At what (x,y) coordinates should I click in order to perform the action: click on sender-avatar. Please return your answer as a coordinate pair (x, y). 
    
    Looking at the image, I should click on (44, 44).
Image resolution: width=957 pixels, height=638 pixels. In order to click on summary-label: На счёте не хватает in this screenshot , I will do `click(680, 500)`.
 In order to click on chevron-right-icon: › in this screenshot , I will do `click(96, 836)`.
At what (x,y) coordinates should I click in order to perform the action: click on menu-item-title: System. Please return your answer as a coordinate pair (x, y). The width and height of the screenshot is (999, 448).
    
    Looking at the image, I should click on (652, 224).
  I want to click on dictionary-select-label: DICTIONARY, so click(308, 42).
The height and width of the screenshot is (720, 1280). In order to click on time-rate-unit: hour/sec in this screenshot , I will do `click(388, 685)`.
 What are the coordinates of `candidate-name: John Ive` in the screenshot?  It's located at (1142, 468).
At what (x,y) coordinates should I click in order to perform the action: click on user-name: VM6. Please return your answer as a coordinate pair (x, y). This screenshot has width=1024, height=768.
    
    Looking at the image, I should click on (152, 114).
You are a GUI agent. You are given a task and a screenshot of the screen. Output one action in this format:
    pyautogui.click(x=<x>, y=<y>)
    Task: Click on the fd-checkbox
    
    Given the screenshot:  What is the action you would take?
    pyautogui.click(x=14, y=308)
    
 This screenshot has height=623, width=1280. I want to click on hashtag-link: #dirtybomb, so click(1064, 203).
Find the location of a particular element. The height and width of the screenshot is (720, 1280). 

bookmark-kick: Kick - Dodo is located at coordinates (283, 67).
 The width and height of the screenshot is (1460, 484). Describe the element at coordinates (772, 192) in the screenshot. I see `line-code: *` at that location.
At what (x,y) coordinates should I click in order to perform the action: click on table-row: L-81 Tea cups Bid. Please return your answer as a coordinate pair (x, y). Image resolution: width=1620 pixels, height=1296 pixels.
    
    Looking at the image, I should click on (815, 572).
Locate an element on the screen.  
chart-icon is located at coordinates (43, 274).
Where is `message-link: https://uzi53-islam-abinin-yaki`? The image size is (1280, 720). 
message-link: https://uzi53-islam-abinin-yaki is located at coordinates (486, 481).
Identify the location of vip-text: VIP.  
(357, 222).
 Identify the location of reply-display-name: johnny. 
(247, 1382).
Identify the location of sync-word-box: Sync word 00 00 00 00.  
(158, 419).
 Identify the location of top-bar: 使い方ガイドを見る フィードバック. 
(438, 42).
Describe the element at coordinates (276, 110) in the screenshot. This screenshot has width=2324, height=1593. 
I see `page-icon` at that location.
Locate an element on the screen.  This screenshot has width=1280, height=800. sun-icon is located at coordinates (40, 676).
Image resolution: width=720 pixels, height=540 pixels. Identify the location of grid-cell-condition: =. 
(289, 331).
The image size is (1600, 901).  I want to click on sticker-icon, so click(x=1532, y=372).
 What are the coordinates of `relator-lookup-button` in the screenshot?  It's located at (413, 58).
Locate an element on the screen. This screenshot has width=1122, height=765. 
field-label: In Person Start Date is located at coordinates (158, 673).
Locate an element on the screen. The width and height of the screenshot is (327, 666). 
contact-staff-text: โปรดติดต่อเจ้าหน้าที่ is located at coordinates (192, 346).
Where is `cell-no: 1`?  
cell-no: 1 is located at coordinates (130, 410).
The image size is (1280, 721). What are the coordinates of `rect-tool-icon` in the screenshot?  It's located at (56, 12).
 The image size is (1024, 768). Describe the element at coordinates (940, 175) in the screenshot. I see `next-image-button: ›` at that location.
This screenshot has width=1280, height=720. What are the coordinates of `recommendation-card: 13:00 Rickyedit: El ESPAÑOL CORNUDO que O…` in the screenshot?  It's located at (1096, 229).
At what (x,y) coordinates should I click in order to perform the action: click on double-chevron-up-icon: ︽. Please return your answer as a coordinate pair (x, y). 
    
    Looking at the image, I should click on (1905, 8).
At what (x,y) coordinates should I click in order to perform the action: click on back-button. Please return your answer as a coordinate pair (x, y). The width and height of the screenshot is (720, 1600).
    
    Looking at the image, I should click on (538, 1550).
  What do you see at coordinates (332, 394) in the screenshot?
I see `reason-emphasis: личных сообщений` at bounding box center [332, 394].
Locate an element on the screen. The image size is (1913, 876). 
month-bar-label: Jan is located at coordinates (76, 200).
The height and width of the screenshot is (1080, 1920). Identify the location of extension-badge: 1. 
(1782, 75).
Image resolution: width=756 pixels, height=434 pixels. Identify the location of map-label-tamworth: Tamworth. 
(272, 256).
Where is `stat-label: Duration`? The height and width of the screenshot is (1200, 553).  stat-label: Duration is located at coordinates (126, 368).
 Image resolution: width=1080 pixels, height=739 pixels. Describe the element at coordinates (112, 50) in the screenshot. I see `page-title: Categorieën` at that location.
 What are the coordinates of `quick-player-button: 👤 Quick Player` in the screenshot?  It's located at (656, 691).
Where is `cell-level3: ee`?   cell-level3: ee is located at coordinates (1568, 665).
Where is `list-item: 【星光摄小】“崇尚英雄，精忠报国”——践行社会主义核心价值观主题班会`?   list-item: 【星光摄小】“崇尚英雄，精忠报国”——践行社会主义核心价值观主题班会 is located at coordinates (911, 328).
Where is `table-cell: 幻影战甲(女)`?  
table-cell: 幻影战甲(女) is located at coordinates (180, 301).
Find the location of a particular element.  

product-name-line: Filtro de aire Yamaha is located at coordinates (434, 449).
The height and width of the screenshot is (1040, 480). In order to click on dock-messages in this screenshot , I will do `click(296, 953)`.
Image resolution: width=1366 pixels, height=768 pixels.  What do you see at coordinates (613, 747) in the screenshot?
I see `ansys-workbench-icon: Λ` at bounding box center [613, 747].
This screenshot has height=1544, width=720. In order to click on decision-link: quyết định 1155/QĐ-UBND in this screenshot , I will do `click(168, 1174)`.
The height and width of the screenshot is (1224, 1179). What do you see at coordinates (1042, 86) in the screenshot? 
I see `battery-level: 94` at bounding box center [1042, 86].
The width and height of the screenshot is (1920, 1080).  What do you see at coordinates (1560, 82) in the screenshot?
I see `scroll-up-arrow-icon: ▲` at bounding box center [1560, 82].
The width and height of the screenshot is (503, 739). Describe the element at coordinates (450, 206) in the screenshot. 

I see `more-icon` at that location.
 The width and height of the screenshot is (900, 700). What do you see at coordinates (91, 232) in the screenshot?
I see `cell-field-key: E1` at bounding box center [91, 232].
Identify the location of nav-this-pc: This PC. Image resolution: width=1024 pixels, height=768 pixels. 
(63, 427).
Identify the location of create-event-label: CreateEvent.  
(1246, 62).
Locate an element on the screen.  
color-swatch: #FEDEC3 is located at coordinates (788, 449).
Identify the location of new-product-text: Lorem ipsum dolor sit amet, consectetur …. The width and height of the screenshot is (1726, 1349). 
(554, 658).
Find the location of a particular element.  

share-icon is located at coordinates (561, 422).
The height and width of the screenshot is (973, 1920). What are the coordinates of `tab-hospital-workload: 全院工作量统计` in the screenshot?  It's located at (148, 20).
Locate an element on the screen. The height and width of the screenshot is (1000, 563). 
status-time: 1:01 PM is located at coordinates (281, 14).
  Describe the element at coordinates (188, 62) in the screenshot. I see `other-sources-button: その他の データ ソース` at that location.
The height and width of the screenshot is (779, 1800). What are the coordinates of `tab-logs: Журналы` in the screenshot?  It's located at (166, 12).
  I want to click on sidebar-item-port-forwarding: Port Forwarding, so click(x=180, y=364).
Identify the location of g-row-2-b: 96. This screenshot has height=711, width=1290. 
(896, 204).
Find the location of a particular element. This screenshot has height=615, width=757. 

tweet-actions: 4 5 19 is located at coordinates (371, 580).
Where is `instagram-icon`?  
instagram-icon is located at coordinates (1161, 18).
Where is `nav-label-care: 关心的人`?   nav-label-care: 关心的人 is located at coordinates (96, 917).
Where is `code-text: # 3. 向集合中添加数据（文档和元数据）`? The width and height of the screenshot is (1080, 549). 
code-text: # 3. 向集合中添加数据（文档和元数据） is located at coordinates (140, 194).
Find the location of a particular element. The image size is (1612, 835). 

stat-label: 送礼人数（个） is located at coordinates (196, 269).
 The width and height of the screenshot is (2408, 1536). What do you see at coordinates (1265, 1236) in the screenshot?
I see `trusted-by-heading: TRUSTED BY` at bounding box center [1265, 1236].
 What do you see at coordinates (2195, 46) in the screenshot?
════════════════
Turn the lines of the material, starting with the line containing "The width and height of the screenshot is (1920, 1080)." and continuing through the line containing "center [91, 232].", into a numbered list, leaving out blank lines.

1. The width and height of the screenshot is (1920, 1080).  What do you see at coordinates (1560, 82) in the screenshot?
2. I see `scroll-up-arrow-icon: ▲` at bounding box center [1560, 82].
3. The width and height of the screenshot is (503, 739). Describe the element at coordinates (450, 206) in the screenshot. 
4. I see `more-icon` at that location.
5.  The width and height of the screenshot is (900, 700). What do you see at coordinates (91, 232) in the screenshot?
6. I see `cell-field-key: E1` at bounding box center [91, 232].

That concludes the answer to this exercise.